- **Provided data**:
******
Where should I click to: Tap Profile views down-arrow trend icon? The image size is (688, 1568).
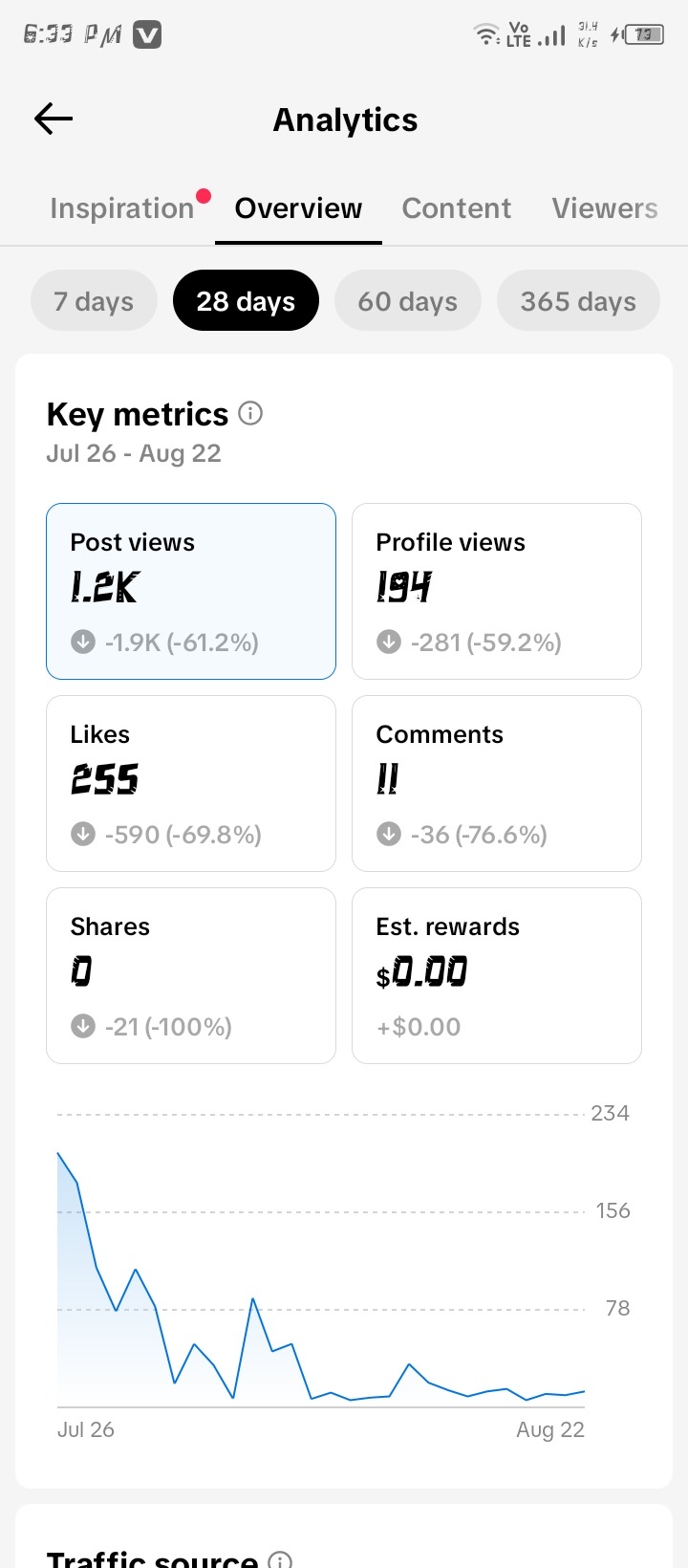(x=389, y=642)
******
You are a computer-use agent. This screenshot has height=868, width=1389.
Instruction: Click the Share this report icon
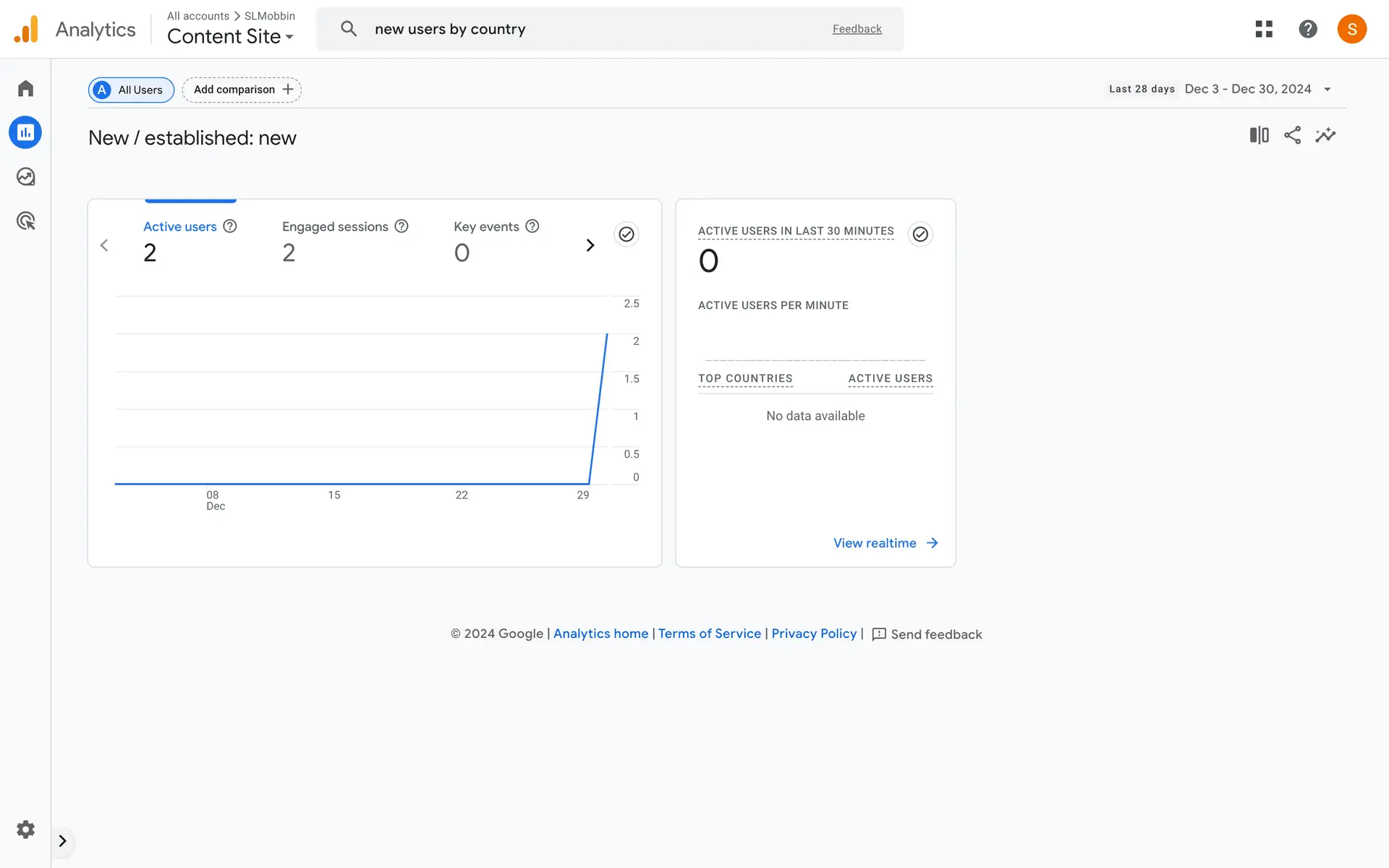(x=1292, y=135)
******
Resize the stretch from the line that contains "You are a computer-use" through the line that contains "(x=1292, y=135)", both ends included, by giving those lines again with the coordinates in the answers multiplied by 2.5 and rounded to whole numbers, halves rounding up. Leave the pictures out, and repeat the requests with their own numbers unchanged.

- **Expected output**:
You are a computer-use agent. This screenshot has height=868, width=1389.
Instruction: Click the Share this report icon
(x=3230, y=338)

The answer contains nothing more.